Mumord and Sons write songs that are informed by both the grace and gravity of life. “Roll Away Your Stone” is one of my favorites.

it seems that all my bridges have been burned,
but, you say that’s exactly how this grace thing works
it’s not the long walk home
that will change this heart,
but the welcome I receive with the restart

Patty Griffin is one who always seems to make my song list, and tonight is no exception. This is from her Downtown Church record, “Little Fire.”
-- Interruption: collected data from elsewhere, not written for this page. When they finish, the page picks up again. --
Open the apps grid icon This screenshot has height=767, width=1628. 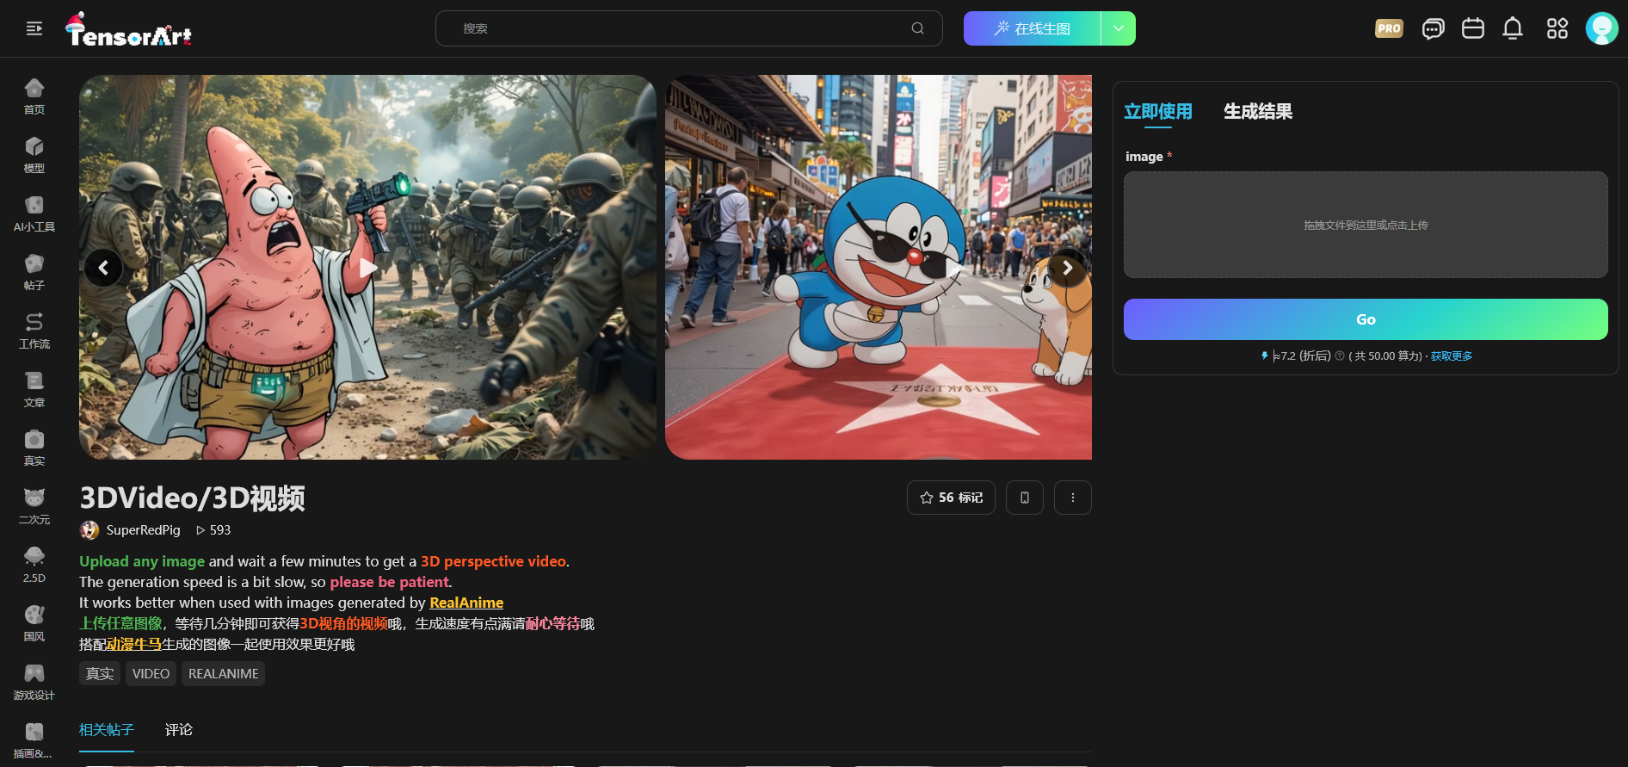click(x=1557, y=28)
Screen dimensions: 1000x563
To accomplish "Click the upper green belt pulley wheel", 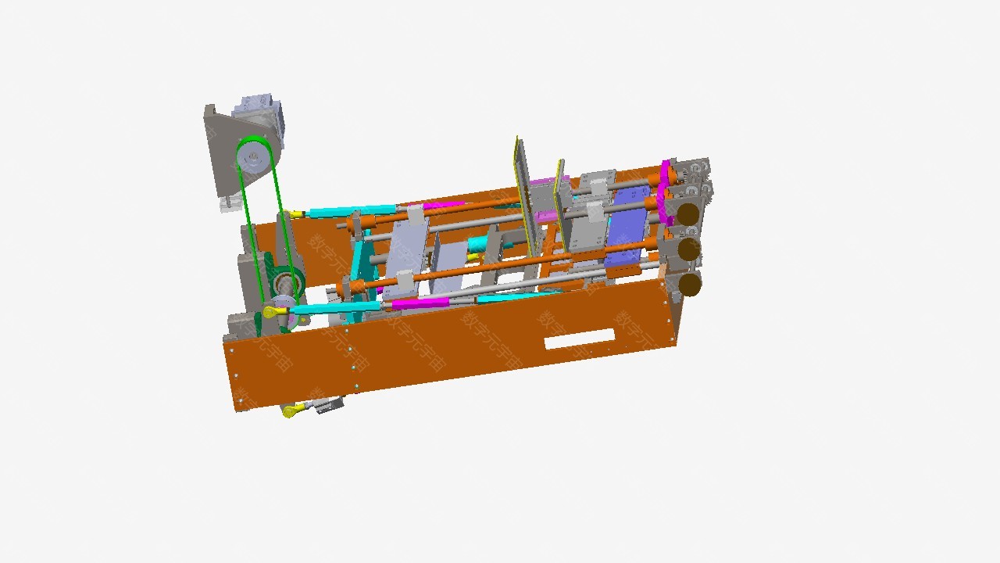I will click(252, 160).
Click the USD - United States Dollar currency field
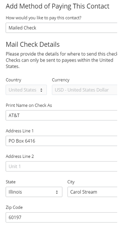Image resolution: width=131 pixels, height=229 pixels. [x=85, y=90]
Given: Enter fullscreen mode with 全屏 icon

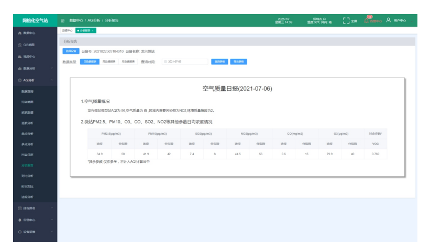Looking at the screenshot, I should [x=346, y=20].
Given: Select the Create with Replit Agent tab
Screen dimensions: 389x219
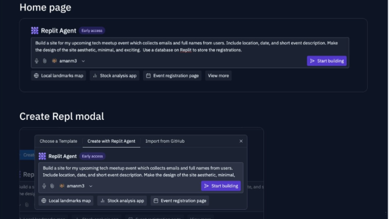Looking at the screenshot, I should 111,141.
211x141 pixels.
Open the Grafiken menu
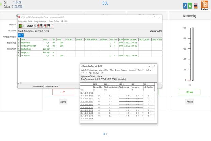[56, 21]
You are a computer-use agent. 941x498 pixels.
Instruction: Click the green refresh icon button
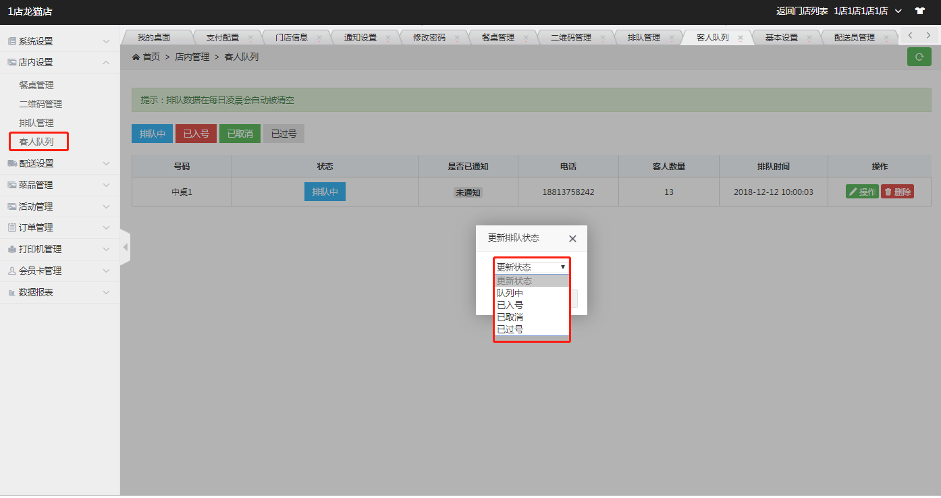919,57
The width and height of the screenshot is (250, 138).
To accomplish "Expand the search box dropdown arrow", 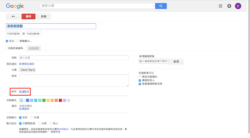I will (x=153, y=6).
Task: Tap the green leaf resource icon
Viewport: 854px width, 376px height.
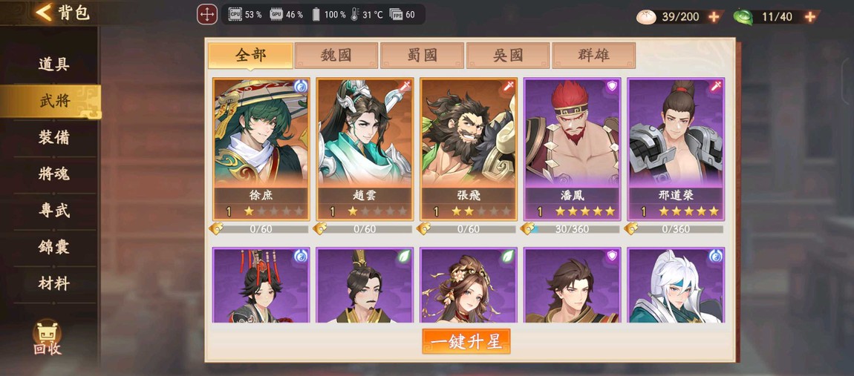Action: click(743, 17)
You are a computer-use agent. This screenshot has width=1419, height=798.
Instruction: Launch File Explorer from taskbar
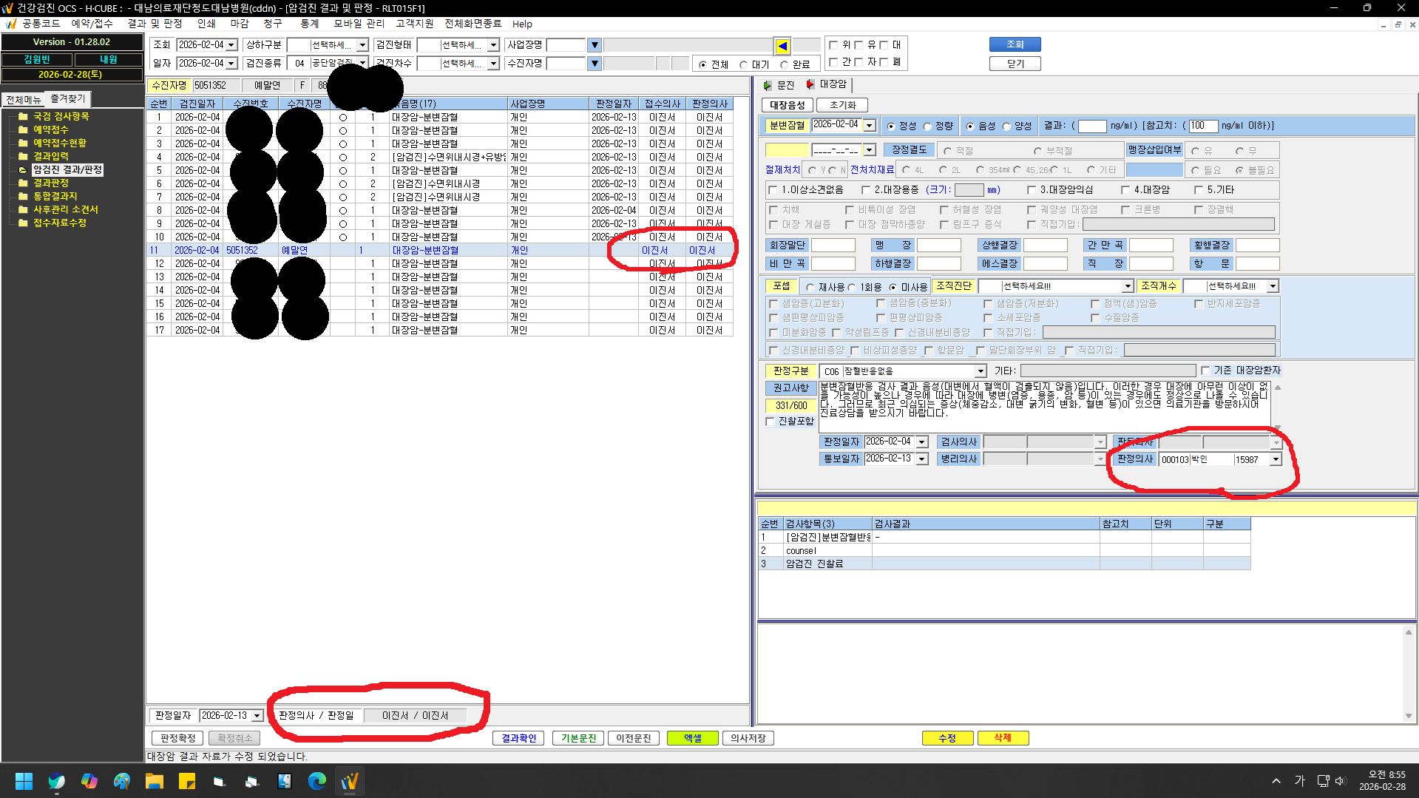(x=154, y=780)
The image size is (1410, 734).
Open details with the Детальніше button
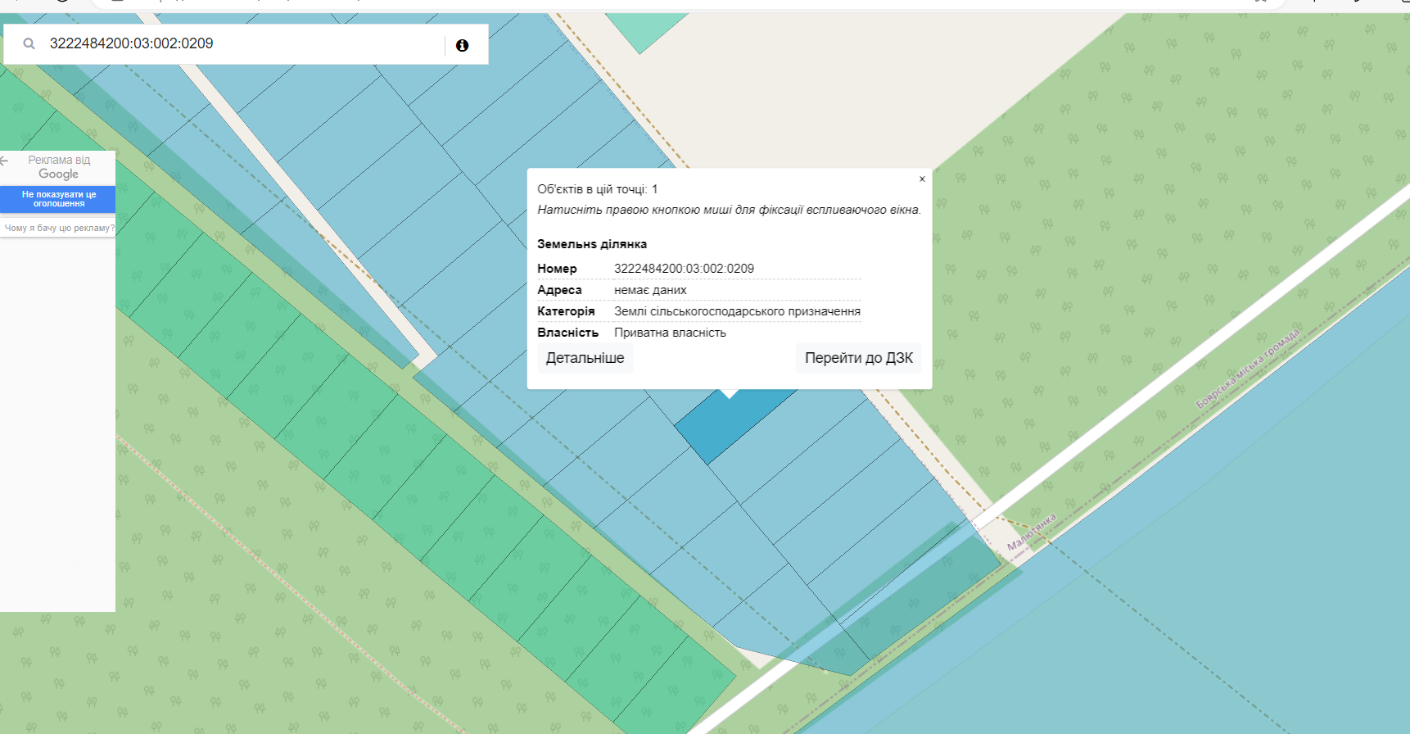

my friend, you know me and my family
you’ve seen us wandering through these times
you’ve seen us in weakness and in power
you’ve seen us forgetful and unkind

all that I want is one who knows me
a kind hand on my face when I weep
and I’d give back these things I know are meaningless
for a little fire beside me when I sleep

“Before I Go” is a deep cut from John Hiatt. I have come to love this song for it’s persistent and tenacious hope:

I will try, but I will stumble
and I will fly, he told me so
proud and high or low and humble
many miles before I go
many miles before I go

Our closing song tonight is one that has had a long history in our family: Nanci Griffith’s “These Days In An Open Book.”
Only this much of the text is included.